When Gail Olin of Laurence Harbor began experiencing occasional pain in her upper side, she was bothered but not overly concerned. As a transporter who drives nursing home residents to appointments, Gail, 77, frequently helps patients in and out of the bus, so she assumed she had pulled a muscle.
A few weeks later, she discussed the issue with her primary care physician, James Covalesky, DO, who is board certified in osteopathic medicine. He thought it might be a chipped rib, but initial imaging tests proved concerning. He referred Gail to Kenneth Barofsky, MD, a board-certified pulmonologist on staff at CentraState, who ordered a CT scan and a PET scan of the suspicious shadow. During a follow-up appointment, additional imaging tests suggested that the spot could be cancer.
The Virtues of VATS
To remove the tumor, Gail was referred to Robert J. Caccavale, MD, a board-certified thoracic surgeon on staff at CentraState. Dr. Caccavale recommended that Gail undergo video-assisted thoracic surgery, or VATS.
A traditional thoracotomy, or chest surgery, requires an incision of 10 to 14 inches as well as unavoidable injury to one or more ribs and damage to muscles. It also typically requires a 7- to 10-day hospital stay and a longer at-home recovery period.
Instead, VATS is performed using a small video camera attached to a thoracoscope, an instrument that is placed in the patient’s chest through one of four small incisions. The camera transmits high-definition, magnified images of the chest to monitors in the operating room, providing Dr. Caccavale and his partner, board-certified thoracic surgeon Jean-Philippe Bocage, MD, with a comprehensive view of the entire chest. Typically, patients experience a speedier recovery with less scarring, less pain, and fewer complications.
Drs. Caccavale and Bocage removed Gail’s stage 1 lung tumor in March, and she was discharged from the hospital three days later. They were able to remove the entire tumor, so she didn’t require chemotherapy or radiation.

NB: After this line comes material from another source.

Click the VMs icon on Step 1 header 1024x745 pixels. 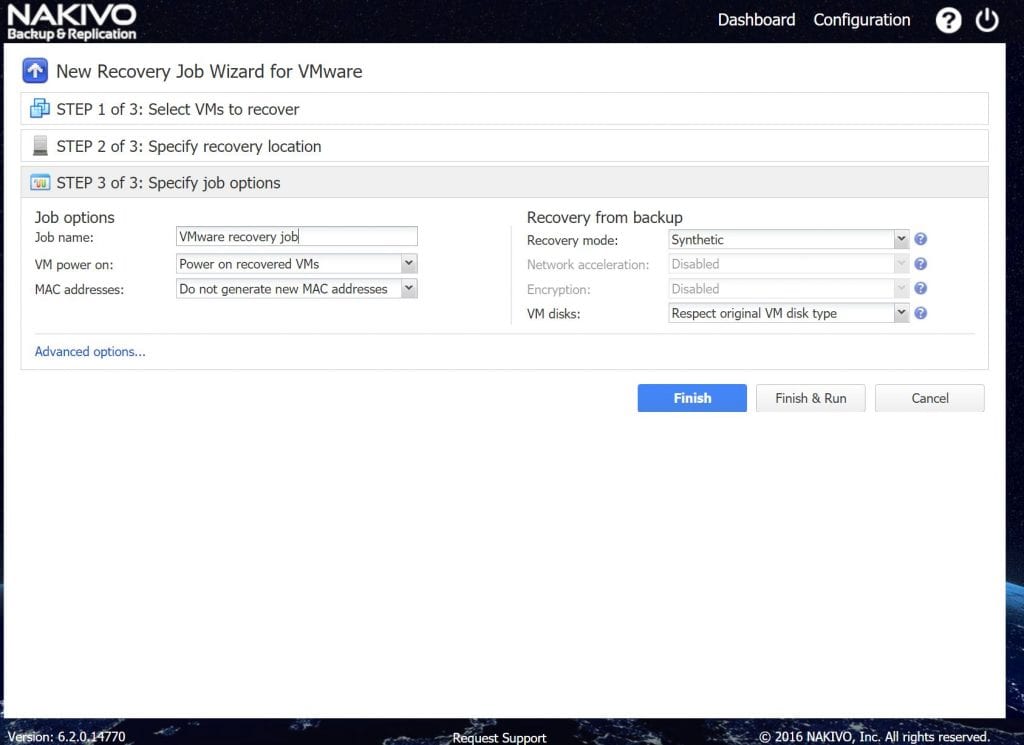point(37,109)
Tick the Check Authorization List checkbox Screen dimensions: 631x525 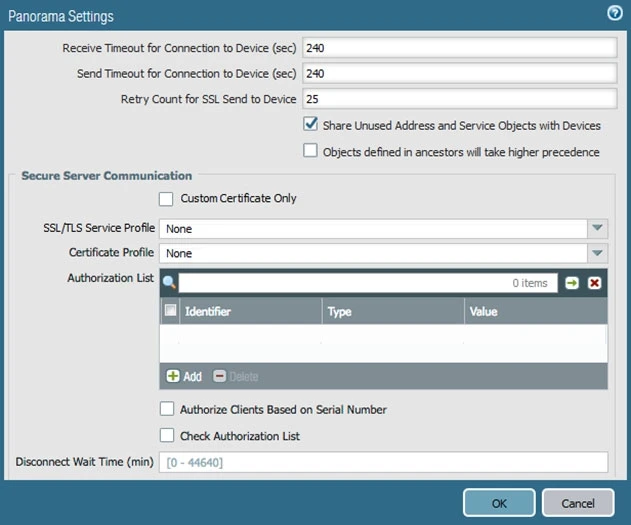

“For older patients who can tolerate surgery, VATS is a great option,” says Dr. Caccavale. “In most cases, we can completely remove the tumor, avoiding the need for additional therapies that can weaken the immune system and take a toll on overall well-being.”
Before having the VATS procedure, Gail underwent emergency gall bladder removal surgery, which lengthened her recovery period after both surgeries. She was able to resume her regular activities about three weeks after surgery and is now back on the road transporting patients.
“I love to be busy, so I’m happy to be out and about again,” says Gail, who took on a deck renovation project this summer, along with planting a vegetable garden. “I feel pretty good, and I’m happy to be cancer free.”